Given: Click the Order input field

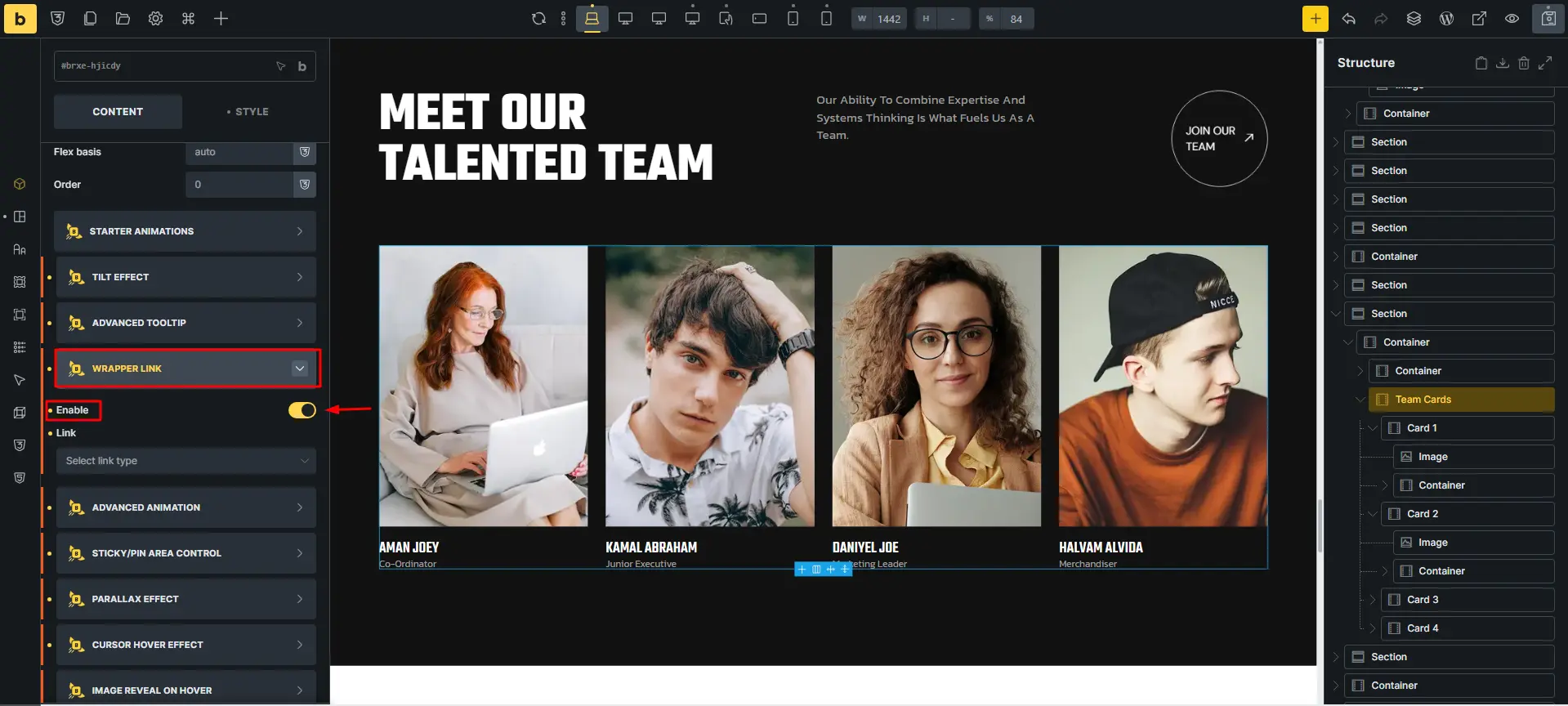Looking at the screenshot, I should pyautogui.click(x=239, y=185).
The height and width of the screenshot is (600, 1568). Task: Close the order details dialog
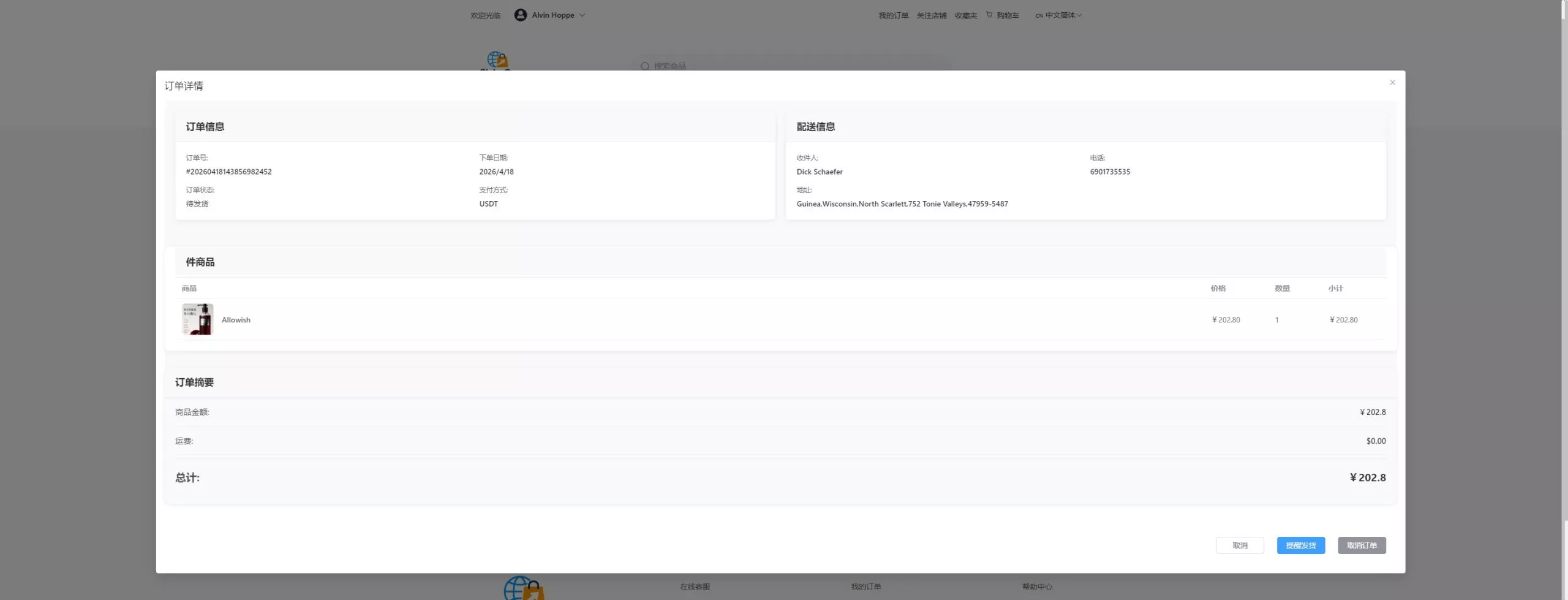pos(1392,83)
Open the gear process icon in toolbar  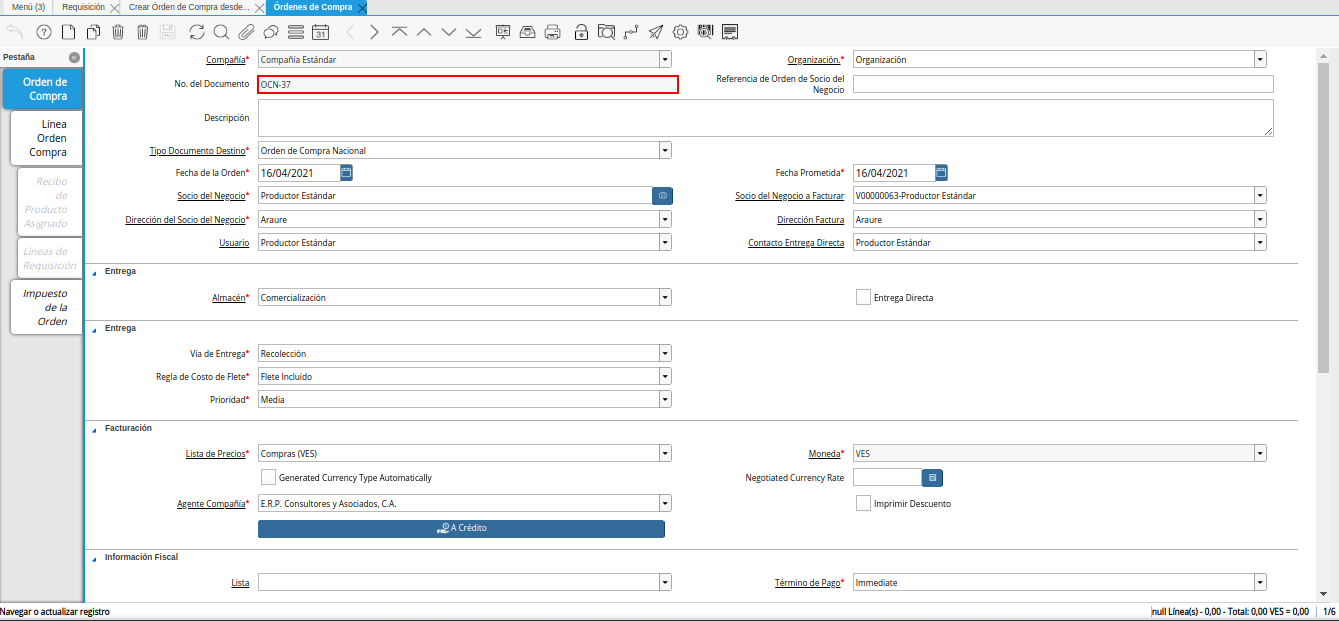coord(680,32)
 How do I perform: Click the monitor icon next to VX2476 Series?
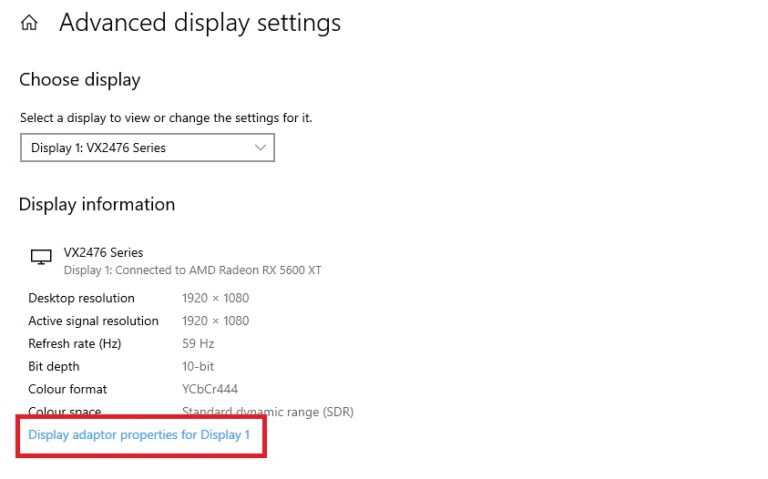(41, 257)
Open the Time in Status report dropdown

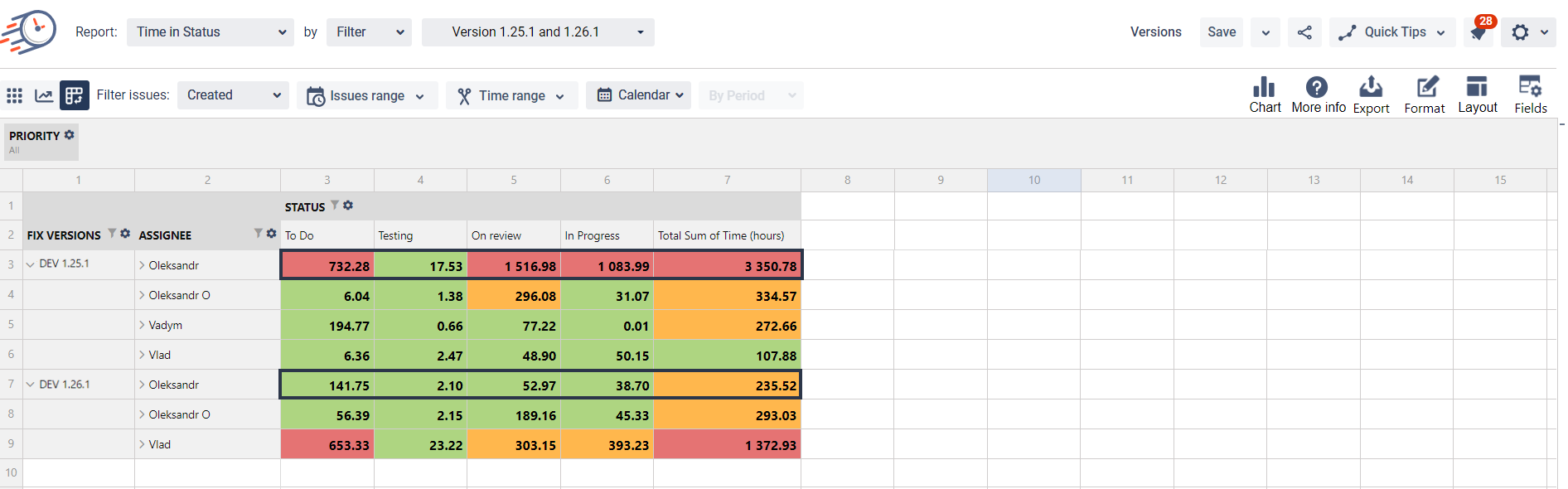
■ ■ ■
**WORK ORDER**: Transcribe exactly the span of lines from the line holding "How do I perform: Click" through the last line above, both included. Pictures stay out.

**ANSWER FOR THIS EXERCISE**:
 How do I perform: Click the monitor icon next to VX2476 Series?
(41, 257)
Open the Time in Status report dropdown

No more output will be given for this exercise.